This picture is of a piece of art that has always moved me. It is a statue commissioned by Henry Adams for his wife Clover's grave. Augustus St. Gaudens created it. I recently learned that Adams advised Saint-Gaudens to contemplate iconic images from Buddhist devotional art. One such subject, Guan Yin, the Bodhisattva of compassion, is frequently depicted as a seated figure draped in cloth.
Compassion, as the Dali Lama explains is "not passive — it's not empathy alone — but rather an empathetic altruism that actively strives to free others from suffering. Genuine compassion must have both wisdom and lovingkindness."

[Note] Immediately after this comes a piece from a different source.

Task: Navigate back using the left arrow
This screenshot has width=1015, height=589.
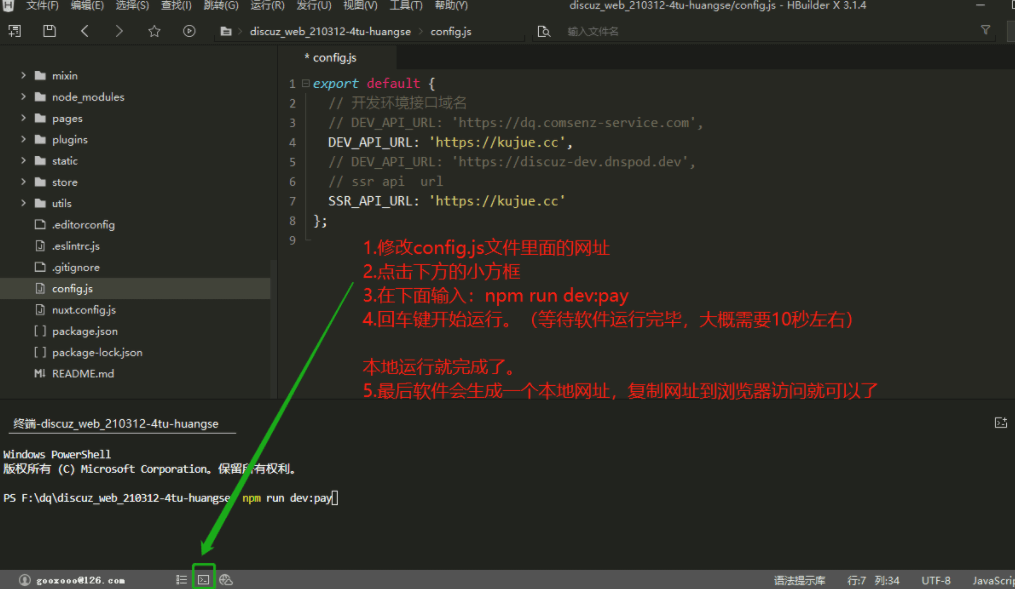Action: (x=84, y=31)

I am writing this on Sunday after listening to this week's sermon on grief, after seeing the New York Times front page listing the names of those who have died from covid-19, and preparing for a conference call led by #naming the loss, which earlier this week had an online 24-hour service where volunteers spoke out loud the names of those who have been lost.
Loss is hard and sometimes feels impossible. There are no words that can make sense of it, though there are some that can serve as a raft to get to the next moment. There are rituals that we can participate in that can help us breath. For me, it is not simply about pain or sadness, though it is deeply there. At the core of the pain is an incredible beauty, it is the thing that makes life most valuable. It is love, present in our relationships and connections with other beings and the world around us. I have found that loss is painful because of love.

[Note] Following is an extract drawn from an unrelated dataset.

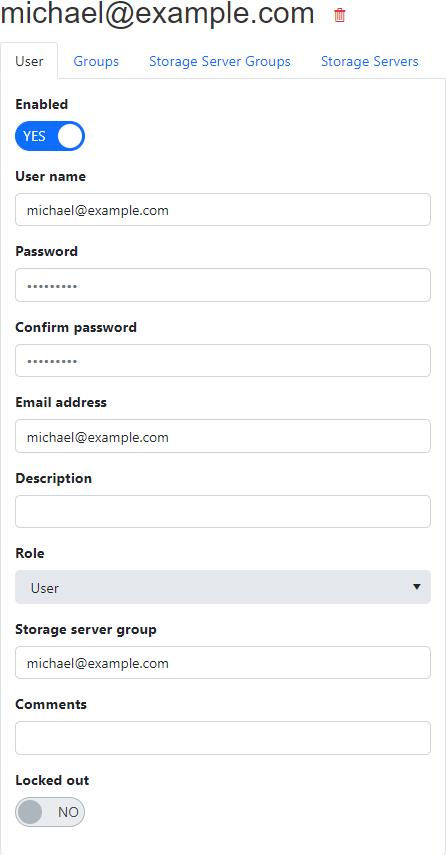Focus the Storage server group field
The image size is (446, 855).
(223, 663)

When I think of loss, I think about how it changes my sense of time. In the almost three months of staying at home, my sense of time and how I measure it has changed. There have been five periods of Ella and my stay-at-home time - bead people, mud world, Harry Potter (though HP has been a near constant there was one span when it filled most waking hours) crayon people, and we are now on to movie making. They are based on the things that Ella has focused her attention on, the worlds she has created to in this time of the loss.
Today I am grateful for the sun after so many days of rain. I am looking forward to learning what new periods of time await Ella and me. While it will not be what usually fills our summer and we will have time to grieve that shattering, we will hopefully not get stuck there and be able put it back together in a new way. (Thank you, Jon Lucas, for a wonderful Children's Time).